A bit later, a student from the same section came to the office to submit the printed copy of his second essay--and of his first essay: when I got the "final" version of the first essay, it was not anywhere near formatted correctly, so I handed it back to him and told him I wouldn't grade it until I had a properly formatted copy. That scenario played out three times prior to today: he'd submit something incorrect and I'd hand it back to him. Finally, today, we talked about it: he was using WordPad, which is utterly useless when it comes to formatting, so I explained that he'd need to get the material into an MSWord file and format it from there. When he came to my office, he had both essays--and essay two was mostly formatted correctly (he still hasn't figured out how to use headers, but one thing at a time); essay one was still incorrect--everything right except not double spaced. I handed it right back to him.
When I was talking to him about it in class, I said--jokingly--"I'm going to hit you, really hard." My frustration has turned into teasing, which works better for everyone concerned. I loved that when he showed up today, Paul and another colleague were in the office, so they witnessed the "Nope; do it again" moment.
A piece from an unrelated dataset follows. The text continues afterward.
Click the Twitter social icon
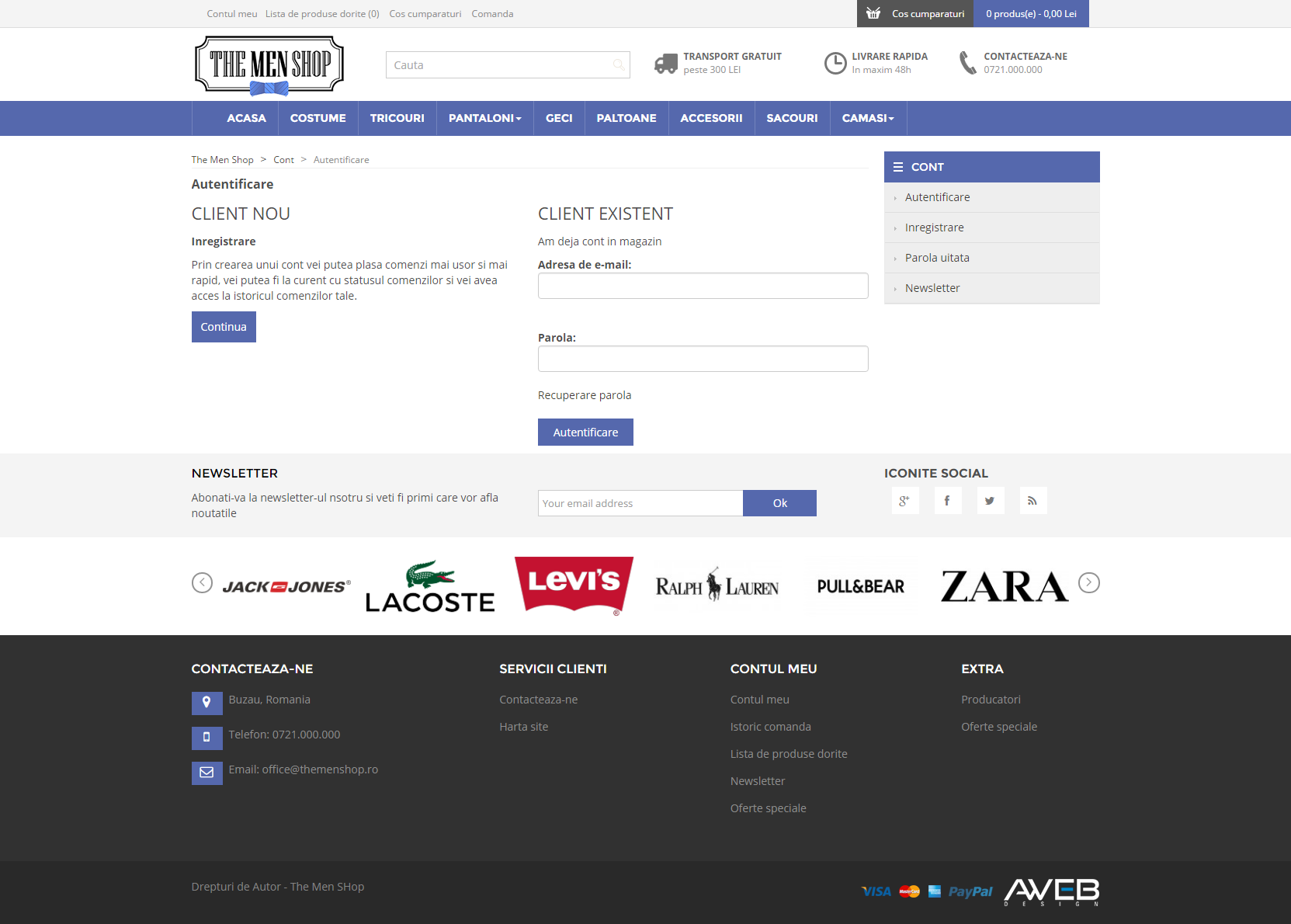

As I said to them, I'm just asking him to make sure his fly is zipped before he walks in the door... It's really that basic, and he needs to learn that even the little things actually do matter.
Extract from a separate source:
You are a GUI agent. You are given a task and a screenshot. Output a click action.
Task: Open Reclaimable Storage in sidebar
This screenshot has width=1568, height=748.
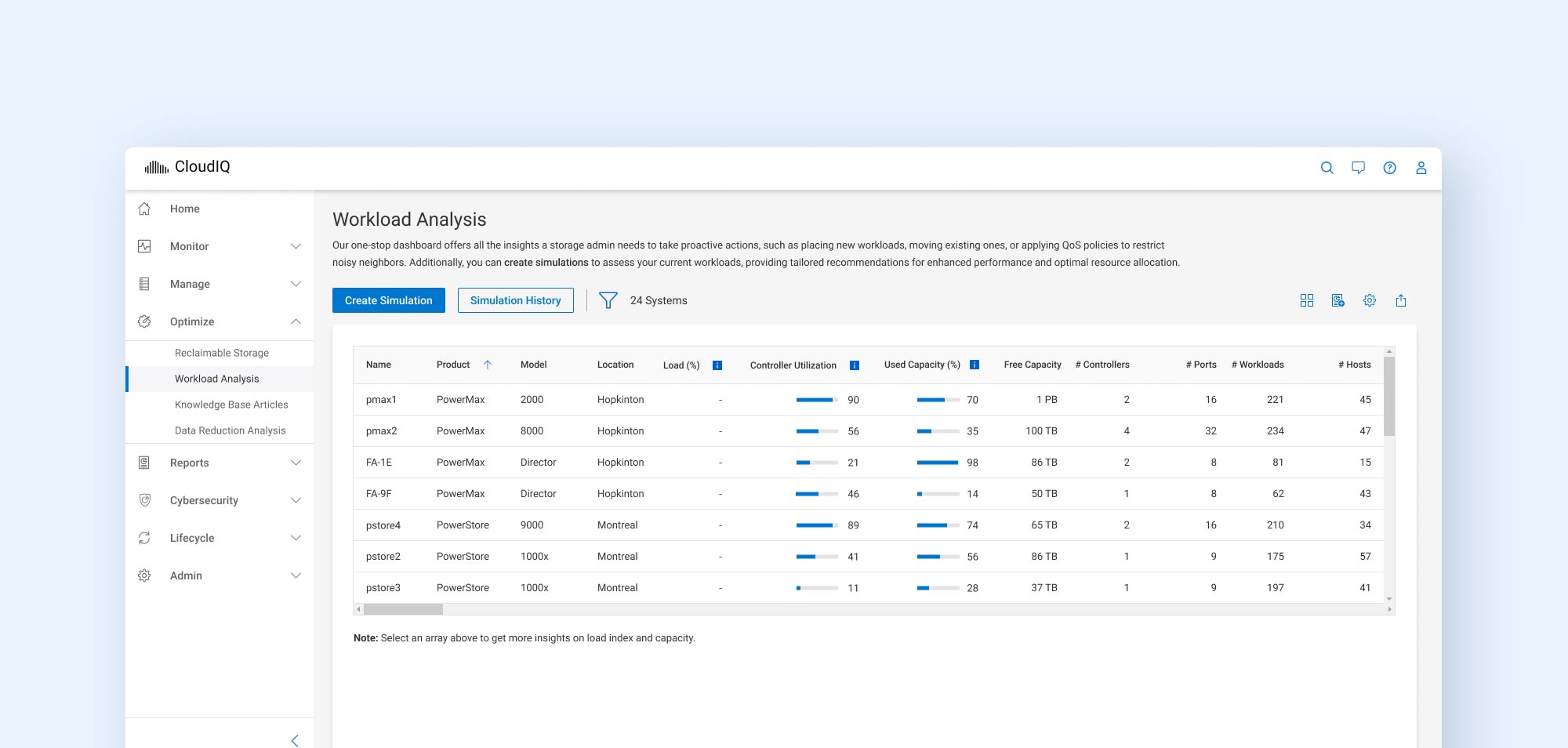tap(222, 353)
Both of these young men are smart enough--especially the one I talked into withdrawing--but both are, I suspect, bone lazy, and have never been held entirely accountable. Well, the time is now.
The peer review process in both classes went pretty well. There is one real character in the earlier class, as I think I've mentioned: he's quite the odd duck, seems to have slightly scrambled social instincts but a real intellect--and the other students in the class are mostly amused by his oddness. I am, too, most of the time, but today he seemed even more off than usual: slurring and muttering, then suddenly blurting out things loudly (including calling me by my first name, instead of the more formal "Professor" that everyone else uses). It occurred to me to wonder if he's on a medication that needs to be rebalanced, or on a new one that hasn't been fine tuned yet--but he explained that he just had a completely sleepless night last night, which is why he was "out of it." I guess I can buy that, but it doesn't really matters to me is that one student really wanted to work with the Odd Duck--a student who is also quite smart and who said, "Everything that comes out of his mouth amazes me; I want to know how he does that." And when another of the brighter students arrived late to class and needed to be worked into a group, the Odd Duck was eager to respond to her essay.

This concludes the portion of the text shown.